Mais cela signifie qu’une réflexion philosophique sur l’éducation ne saurait se contenter d’en constater la réalité culturelle, économique. L’éducateur en général est amené à effectuer des choix parmi ces réalités culturelles qu’offre aussi bien l’histoire que l’examen des contradictions de la réalité présente. Peut-être qu’alors l’analyse réflexive et critique qui reste la tâche de la philosophie consiste non seulement à tenter de mettre au jour les modèles humains qui se profilent derrière les institutions et les théories pédagogiques, mais aussi à en discuter la valeur lorsque, comme c’est le cas aujourd’hui (mais cela n’a-t-il pas toujours été le cas ?), les conceptions de l’humain sont multiples et conflictuelles.
Que les idéaux humains soient liés à des situations historiques données, que des facteurs économiques, techniques, politiques interviennent dans leur choix et leur maintien, cela ne fait aucun doute. Mais si cela explique en partie certaines options momentanées, cela ne suffit jamais à en fonder la validité. Bien des théories de l’homme ou de l’enfant ont servi, au cours de l’histoire des intérêts contraires, et inversement, des intérêts identiques peuvent s’appuyer sur des théories contradictoires de l’homme. Par exemple, Locke, pour légitimer l’élitisme, s’appuie sur une théorie de l’enfant qui accorde une large place et un rôle prépondérant à l’éducation dans la formation, alors que Coménius penche pour un enseignement « de tout à tous » tout en pensant pourtant que certains naissent plus doués que d’autres. Ceci heurte les lieux communs de l’explication contemporaine qui rattache peut-être trop rapidement l’innéisme des dons à une volonté de sélection précoce, et la « page blanche » de l’empirisme à la démocratie. Si une réflexion philosophique peut apparaître nécessaire, c’est qu’une théorie de l’homme sur quoi s’appuie l’éducation ne se réduit jamais à son utilisation sociale ou politique immédiate et consciente. Ces derniers facteurs ne suffisent pas à en rendre compte. Parallèlement à son utilisation politique, tout système éducatif repose sur un idéal moral humain qui lui sert de finalité et peut rentrer en conflit avec son utilisation politique. C’est à ce niveau que techniques pédagogiques, analyses psychologiques, constats sociologiques sont insuffisants. Dans le meilleur des cas, ils sont muets sur ce qu’il faut faire, dans le pire, ils servent à masquer les finalités monstrueuses de l’éducation.

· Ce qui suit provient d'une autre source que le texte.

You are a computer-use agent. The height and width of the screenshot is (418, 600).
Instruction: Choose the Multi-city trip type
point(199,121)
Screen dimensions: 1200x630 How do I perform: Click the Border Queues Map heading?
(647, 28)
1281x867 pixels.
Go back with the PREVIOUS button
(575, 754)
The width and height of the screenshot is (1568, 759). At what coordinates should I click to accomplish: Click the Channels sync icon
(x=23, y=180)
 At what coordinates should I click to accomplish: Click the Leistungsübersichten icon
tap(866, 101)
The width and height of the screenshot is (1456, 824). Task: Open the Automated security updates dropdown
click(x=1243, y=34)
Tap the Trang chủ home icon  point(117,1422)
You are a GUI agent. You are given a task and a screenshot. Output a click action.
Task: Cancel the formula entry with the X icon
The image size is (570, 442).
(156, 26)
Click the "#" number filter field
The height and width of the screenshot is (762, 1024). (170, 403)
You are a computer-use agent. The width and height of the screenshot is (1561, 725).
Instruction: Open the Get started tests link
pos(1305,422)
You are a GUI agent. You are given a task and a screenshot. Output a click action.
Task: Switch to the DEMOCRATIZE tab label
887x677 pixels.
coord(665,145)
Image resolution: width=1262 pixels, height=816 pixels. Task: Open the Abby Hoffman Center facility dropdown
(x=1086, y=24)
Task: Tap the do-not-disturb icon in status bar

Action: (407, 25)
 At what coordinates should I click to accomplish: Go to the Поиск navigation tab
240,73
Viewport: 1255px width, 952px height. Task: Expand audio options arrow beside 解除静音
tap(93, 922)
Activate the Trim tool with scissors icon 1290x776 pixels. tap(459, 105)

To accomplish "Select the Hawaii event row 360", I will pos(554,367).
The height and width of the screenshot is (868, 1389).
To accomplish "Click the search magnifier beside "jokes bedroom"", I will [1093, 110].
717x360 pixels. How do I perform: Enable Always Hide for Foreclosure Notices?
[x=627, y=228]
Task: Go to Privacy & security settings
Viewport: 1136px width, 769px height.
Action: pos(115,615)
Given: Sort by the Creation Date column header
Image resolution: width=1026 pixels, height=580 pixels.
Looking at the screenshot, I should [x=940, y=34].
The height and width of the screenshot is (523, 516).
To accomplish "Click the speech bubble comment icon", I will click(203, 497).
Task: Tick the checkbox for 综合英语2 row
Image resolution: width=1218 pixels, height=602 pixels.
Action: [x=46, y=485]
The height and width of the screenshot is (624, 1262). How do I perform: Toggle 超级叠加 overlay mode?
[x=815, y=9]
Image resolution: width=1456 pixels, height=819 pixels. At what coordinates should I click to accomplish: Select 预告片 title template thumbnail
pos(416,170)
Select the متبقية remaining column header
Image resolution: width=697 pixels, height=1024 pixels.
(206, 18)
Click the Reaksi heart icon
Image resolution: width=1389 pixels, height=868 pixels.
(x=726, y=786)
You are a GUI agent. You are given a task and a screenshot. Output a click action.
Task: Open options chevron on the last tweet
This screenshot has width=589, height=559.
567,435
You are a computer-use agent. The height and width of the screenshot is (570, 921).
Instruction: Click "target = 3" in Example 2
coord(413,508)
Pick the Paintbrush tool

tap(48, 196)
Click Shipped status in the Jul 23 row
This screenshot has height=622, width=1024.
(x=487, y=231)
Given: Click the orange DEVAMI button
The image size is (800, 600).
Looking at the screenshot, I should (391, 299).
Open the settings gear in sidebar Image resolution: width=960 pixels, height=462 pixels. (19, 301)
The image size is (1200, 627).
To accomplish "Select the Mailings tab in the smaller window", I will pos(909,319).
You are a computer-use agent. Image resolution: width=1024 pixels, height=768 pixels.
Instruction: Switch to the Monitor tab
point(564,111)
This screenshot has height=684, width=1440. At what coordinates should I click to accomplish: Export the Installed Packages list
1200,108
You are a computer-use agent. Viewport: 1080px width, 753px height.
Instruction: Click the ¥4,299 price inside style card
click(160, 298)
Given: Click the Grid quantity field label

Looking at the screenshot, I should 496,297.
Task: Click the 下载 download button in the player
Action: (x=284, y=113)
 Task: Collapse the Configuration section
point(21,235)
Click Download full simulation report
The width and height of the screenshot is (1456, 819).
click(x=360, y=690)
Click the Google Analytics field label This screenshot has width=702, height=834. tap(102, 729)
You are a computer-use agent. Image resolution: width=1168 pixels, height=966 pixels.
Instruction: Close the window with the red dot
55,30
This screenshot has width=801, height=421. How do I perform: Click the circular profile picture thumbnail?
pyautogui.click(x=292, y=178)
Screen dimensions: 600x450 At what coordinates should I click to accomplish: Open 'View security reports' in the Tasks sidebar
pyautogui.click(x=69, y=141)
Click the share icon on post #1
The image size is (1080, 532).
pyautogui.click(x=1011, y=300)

« Point d’éducation qui ne soit d’essence axiologique », nous rappelle J. Ulmann11, point d’analyse de l’éducation et de la pédagogie qui n’invite, en conséquence, à une réflexion philosophique, c’est-à-dire à une recherche critique concernant les valeurs qui se trouvent à la base même de toute pratique et de toute théorie éducatives.
La véritable question n’est donc pas à proprement parler institutionnelle, mais bien de contenu. Que nous fonctionnions en écoles normales, IUFM, MAFPEN, universités, etc., il s’agit de savoir si une formation professionnelle véritable a pour objet d’enfermer les futurs enseignants dans des modèles nécessairement fragiles, isolés et éphémères, ou s’il est souhaitable de leur proposer une réflexion critique sur leur propre pratique. Une véritable formation d’enseignants ne saurait faire l’économie d’une philosophie de l’éducation. Il y va de sa cohérence et de sa lucidité.